I only spent money to get a new plant, where the only way to get that plant was spending money. But that led me to the conclusion that that plant was a cheat. If there was a gameplay route to that plant as well as a monetization route, that would be much better. Then my wife would look at that plant and say, “Oh, how did you get that,” instead of, “You spent money on that!”

It just goes to show that free to play is very delicate. It requires a lot of inventiveness and a lot of refinement. You can’t center it around a tiny percentage of people. It’s an honor for people to spend money on your game.

Dungeon Keeper remake from EA

Above: Dungeon Keeper remake from EA.

Image Credit: EA

GamesBeat: So, it sounds like nobody has cracked this nut in an honest way.

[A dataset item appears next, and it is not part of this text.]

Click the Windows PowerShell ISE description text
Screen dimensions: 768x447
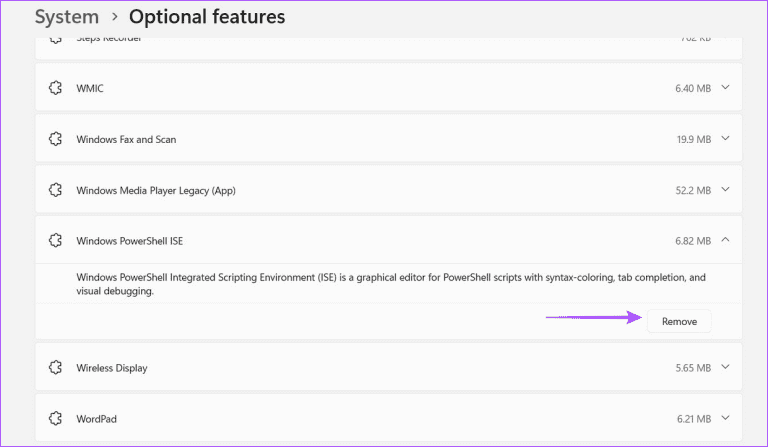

Molyneux: No one’s cracked it in a way that’ll still work in five years. I don’t see that the free-to-play loops that we have now are going to last much longer. They’re going to be legislated against. A lot of consumers are going to rebel against them. Core gamers already rebel against free to play. You only have to look at Dungeon Keeper as an example of how vociferously people react to that. They feel angry and betrayed, and rightfully so, because there are no alternatives to the gatekeeping points there.

We’re in a transition. If I’m working on something like Godus, I’ve got to approach monetization in the way I approach everything else — with creativity and thinking about the player’s motivation. I keep coming back to this simple sentence. I have to think of Godus as a hobby, not just a game. You invest in a hobby, rather than it being a ticket that I take as you go in, or rather than getting people so addicted that they feel like they have to spend money. They’re not going to continue doing that for a very long time.

GamesBeat: It’s encouraging that in this era we’re moving into, we still have some enormous successes like Minecraft.

Molyneux: It would be interesting to have a free-to-play version of Minecraft and see what Markus Persson would do with Minecraft. I think he would probably take a very different approach to it. But it’s fantastic that we’ve got successes like that. I would still cite Clash of Clans as a success. It’s done a brilliant job of being simple enough to draw people in, but interesting enough for you to think about it. I just think that after a while, when you go into those long waiting loops, it gets quite painful.

I love things like The Hobbit or Age of Camelot. … There’s still a lot of experimentation going on. We’re on a journey, and we’re only partway through it.